Kibice, działacze i sponsorzy Lechii Tomaszów Mazowiecki oczekiwali o wiele więcej od drużyny. Jeszcze w niedzielę rano ekipa zajmowała ostatnie miejsce w tabeli. Po zmianie trenera Lechia zagrała z rezerwami Pogonii Siedlce i na wyjeździe odniosła przekonujące zwycięstwo 3:0. To sygnał dla Broni, że Lechia najgorsze dnia ma już chyba za sobą.

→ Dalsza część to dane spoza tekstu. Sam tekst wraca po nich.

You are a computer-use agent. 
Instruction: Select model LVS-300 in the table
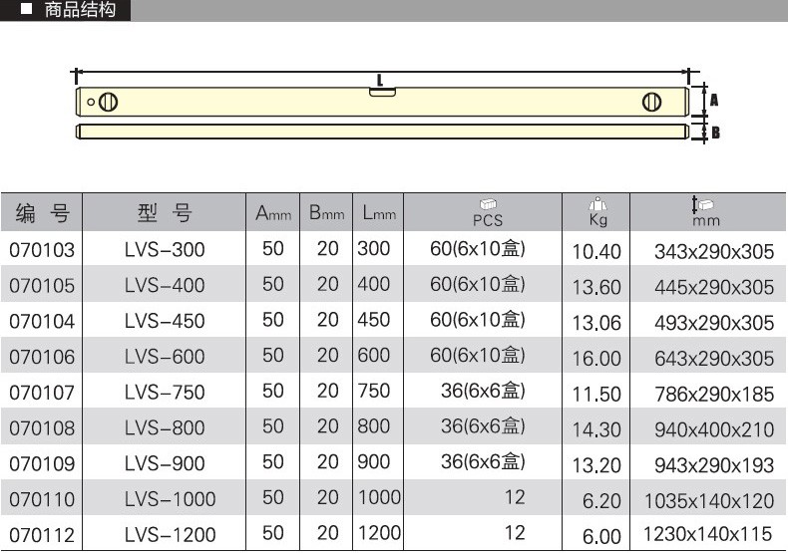(165, 250)
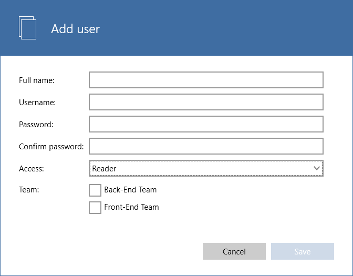Image resolution: width=353 pixels, height=276 pixels.
Task: Click the Team label
Action: coord(29,190)
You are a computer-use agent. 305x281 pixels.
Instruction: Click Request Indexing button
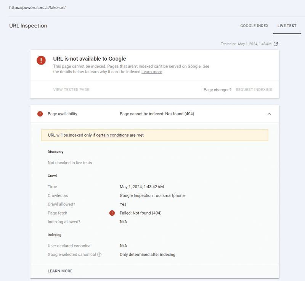click(254, 90)
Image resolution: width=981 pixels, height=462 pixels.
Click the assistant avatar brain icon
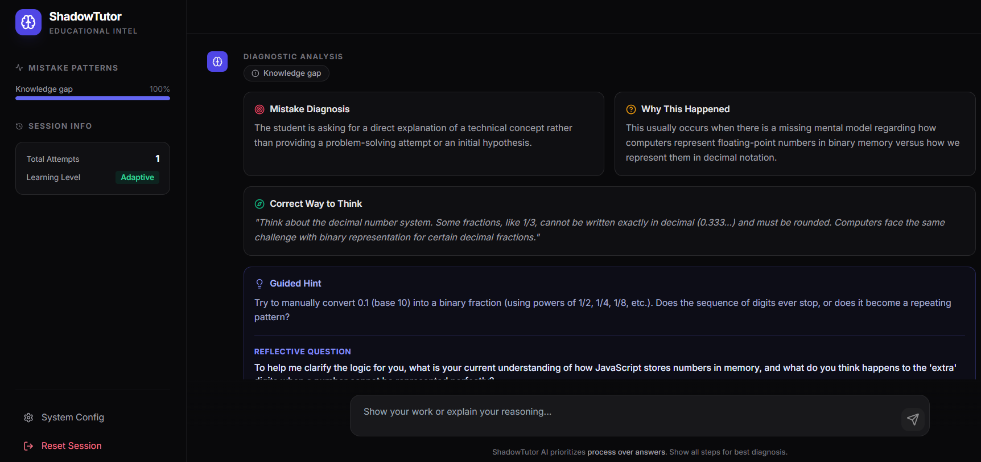[217, 62]
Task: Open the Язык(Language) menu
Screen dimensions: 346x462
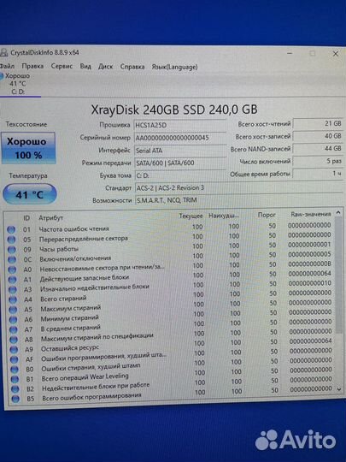Action: [x=174, y=67]

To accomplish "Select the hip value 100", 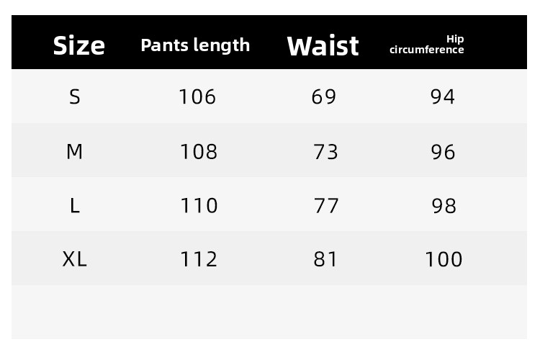I will tap(444, 259).
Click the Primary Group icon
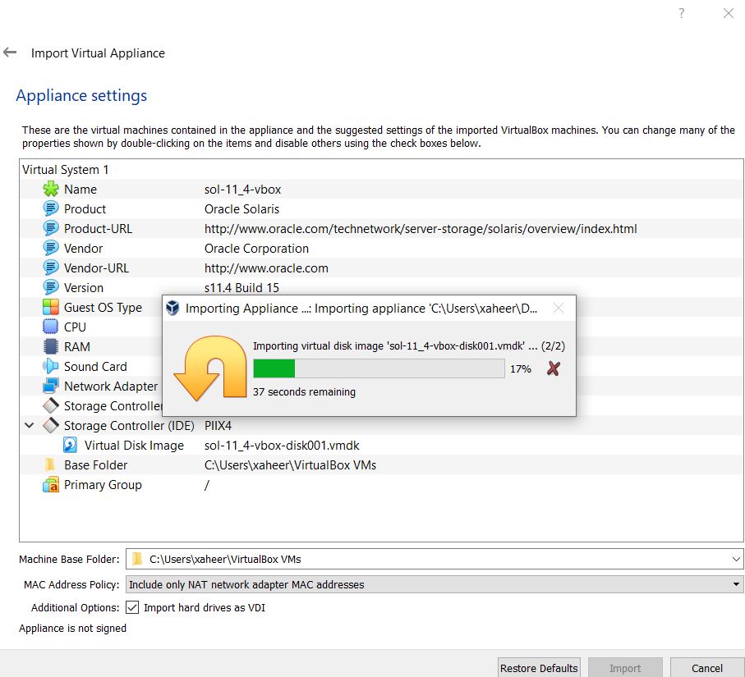Image resolution: width=745 pixels, height=677 pixels. (x=51, y=484)
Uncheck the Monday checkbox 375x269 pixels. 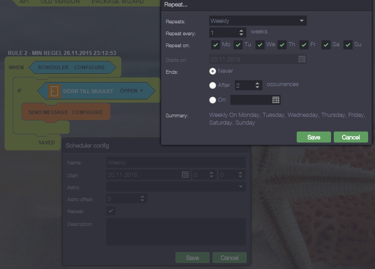[215, 44]
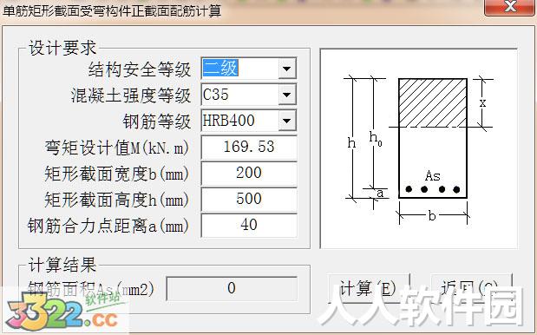The image size is (537, 335).
Task: Click the 计算(E) button
Action: coord(369,288)
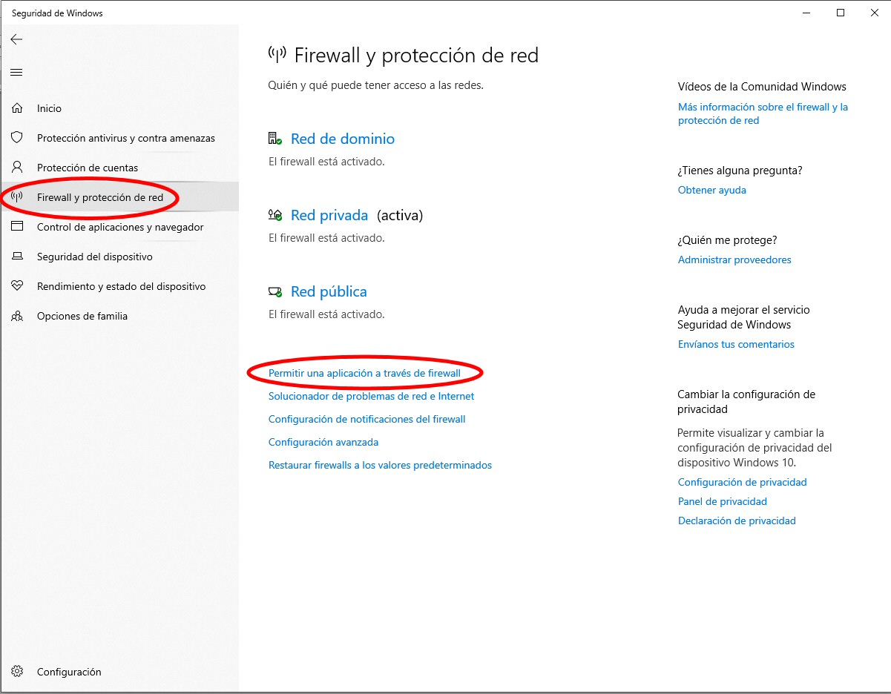Viewport: 891px width, 694px height.
Task: Go to Firewall y protección de red
Action: click(100, 197)
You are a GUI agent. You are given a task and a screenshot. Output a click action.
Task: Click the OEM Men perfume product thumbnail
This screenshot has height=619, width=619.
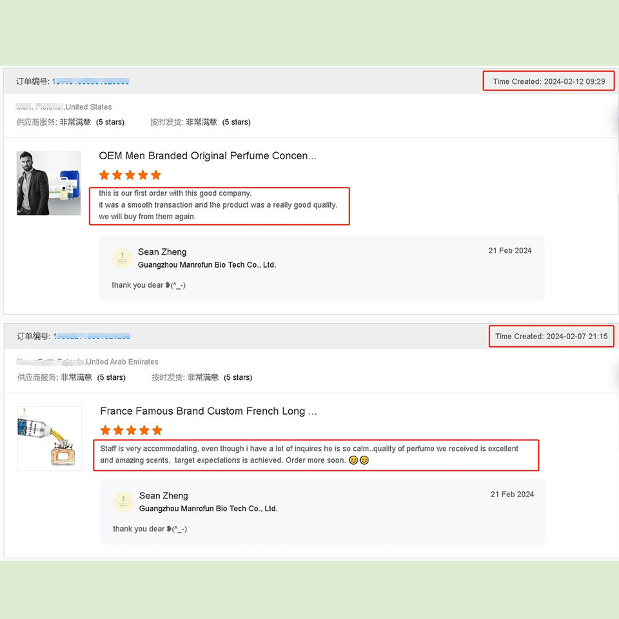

Również trudne dni ma za sobą nasz zespół. Broń nie przegrała trzech kolejnych spotkań i straciła tylko jedną bramkę. Również styl gry w meczach z Wartą i Polonią był bardzo dobry.
– Tabela wciąż jest ciasna i zdajemy sobie sprawę, że chwilowe słabsze występy mogą nas z powrotem wepchnąć do strefy spadkowej. Dlatego w Tomaszowie zrobimy wszystko, aby zwyciężyć – mówi trener Tomasz Dziubiński.
Szkoleniowiec Broni przyznaje, że jeszcze nie wie, czy drużyna zagra w najmocniejszym zestawieniu. Kilku graczy jest mocno poobijanych po ostatnim meczu z Polonią Warszawa.
Z Tomaszowa będziemy relacjonować mecz na żywo.